“Oh you MUST get the fried chicken!” the family at the next table calls over. “It’s fabulous!”
Sometimes the snug, cozy, white-walled interior of Wanda J’s Next Generation restaurant seems like a gathering of old friends. And of course they’re right – that sizzling juicy chicken is a miracle of succulence and crunch, worth a trip from anywhere, and those sides (fried corn on the cob, mac and cheese, greens) are just fine, too.
So give your order to the waitress. She’s also the chef, the dishwasher and the owner. Five sisters run this place in Tulsa’s Greenwood District, and if they look more like college kids than waitresses, it’s because they are. Tonight it’s Glory Walker, her hair pulled back and her glasses slipping down a bit, who takes your order.
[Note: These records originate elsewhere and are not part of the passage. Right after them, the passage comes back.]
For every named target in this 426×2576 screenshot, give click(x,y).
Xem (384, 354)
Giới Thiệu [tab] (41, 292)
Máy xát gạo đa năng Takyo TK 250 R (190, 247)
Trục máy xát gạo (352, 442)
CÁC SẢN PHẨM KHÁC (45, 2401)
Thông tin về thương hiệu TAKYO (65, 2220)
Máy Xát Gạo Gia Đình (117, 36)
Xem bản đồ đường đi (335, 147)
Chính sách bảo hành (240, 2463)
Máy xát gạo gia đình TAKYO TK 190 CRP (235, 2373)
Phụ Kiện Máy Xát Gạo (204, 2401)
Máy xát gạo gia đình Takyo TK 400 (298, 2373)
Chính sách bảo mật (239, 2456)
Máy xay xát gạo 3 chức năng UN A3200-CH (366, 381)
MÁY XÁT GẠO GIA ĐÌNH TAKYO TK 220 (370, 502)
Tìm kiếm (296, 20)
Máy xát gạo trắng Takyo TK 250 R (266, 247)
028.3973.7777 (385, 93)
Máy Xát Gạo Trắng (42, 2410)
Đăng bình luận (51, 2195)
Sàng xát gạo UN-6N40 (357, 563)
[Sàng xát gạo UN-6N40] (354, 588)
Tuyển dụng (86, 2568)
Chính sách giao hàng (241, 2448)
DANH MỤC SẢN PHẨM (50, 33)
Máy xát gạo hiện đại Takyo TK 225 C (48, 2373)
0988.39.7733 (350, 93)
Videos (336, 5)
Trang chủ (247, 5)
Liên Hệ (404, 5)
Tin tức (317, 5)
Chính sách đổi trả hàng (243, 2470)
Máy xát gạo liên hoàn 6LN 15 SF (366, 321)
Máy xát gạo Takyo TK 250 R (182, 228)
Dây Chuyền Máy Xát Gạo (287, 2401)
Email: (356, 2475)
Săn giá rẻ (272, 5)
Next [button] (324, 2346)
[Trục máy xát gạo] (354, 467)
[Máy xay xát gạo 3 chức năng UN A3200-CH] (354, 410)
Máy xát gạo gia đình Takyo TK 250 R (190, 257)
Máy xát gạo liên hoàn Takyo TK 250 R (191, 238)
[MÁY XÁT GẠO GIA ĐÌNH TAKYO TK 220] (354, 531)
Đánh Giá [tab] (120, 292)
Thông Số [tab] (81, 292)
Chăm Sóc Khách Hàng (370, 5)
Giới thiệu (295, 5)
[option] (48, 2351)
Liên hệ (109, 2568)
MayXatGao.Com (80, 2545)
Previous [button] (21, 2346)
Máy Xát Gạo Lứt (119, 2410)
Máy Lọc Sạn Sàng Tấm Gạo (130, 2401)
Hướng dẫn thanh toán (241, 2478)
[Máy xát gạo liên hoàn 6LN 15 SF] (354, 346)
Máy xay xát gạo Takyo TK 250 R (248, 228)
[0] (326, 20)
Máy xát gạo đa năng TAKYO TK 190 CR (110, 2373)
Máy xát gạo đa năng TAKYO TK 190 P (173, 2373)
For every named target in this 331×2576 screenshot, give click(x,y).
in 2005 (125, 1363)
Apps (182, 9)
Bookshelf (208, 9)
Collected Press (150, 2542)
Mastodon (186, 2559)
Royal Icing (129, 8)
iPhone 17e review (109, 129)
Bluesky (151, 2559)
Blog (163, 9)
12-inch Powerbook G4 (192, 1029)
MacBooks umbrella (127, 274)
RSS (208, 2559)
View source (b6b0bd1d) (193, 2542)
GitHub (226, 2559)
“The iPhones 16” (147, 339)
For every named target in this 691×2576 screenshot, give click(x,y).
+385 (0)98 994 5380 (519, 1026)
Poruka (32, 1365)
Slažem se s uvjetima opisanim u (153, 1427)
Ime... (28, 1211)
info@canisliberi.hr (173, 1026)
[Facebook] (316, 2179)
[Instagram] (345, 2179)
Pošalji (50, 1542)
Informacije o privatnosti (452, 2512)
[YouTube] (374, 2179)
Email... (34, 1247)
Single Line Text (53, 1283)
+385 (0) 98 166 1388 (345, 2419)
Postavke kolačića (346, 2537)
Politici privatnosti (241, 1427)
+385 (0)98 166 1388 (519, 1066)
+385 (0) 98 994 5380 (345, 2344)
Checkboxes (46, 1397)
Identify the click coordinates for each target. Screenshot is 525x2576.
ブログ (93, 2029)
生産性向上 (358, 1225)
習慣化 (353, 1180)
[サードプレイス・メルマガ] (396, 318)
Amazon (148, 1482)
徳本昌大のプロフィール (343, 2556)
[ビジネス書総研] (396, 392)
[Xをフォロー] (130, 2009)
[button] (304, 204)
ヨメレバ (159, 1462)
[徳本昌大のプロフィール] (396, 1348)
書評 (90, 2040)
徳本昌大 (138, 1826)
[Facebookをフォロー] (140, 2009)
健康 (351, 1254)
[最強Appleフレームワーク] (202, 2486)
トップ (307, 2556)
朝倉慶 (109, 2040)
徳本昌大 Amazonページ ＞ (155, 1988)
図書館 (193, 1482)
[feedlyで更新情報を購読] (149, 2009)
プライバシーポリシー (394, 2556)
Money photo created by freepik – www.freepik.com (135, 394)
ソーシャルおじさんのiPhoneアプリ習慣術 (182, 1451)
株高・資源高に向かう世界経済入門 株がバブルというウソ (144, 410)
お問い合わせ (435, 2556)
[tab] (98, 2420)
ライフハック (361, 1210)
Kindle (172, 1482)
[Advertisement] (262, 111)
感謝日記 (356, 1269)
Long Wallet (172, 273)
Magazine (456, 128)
“When we were little, we stood on a step stool behind the register at Grandma’s restaurant, walked behind the waitresses, and we baked, too,” she says. “Grandma has a special touch and we learned it all. We don’t use recipes when we cook; we add a pinch or a dash. We just look at it and know what’s missing. We do it all, but they come check on us.”
Grandma is famed Tulsa chef Wanda J. Armstrong, who has been wowing Tulsa with her Southern cooking since the early 1970s. She’s not here tonight, but the sisters’ mom, Crisshone Walker, watches from the register as, in back, Glory and another of her sisters dredge chicken legs in flour. Their father, Ty Walker (Wanda’s son and himself an expert chef and restaurateur), has come in to help, and the whole family works together.
“So, do you picture yourself doing this for the rest of your life?” Glory is asked.
“Oh no!” she answers. “I’d like to get more involved at the catering end of the business.”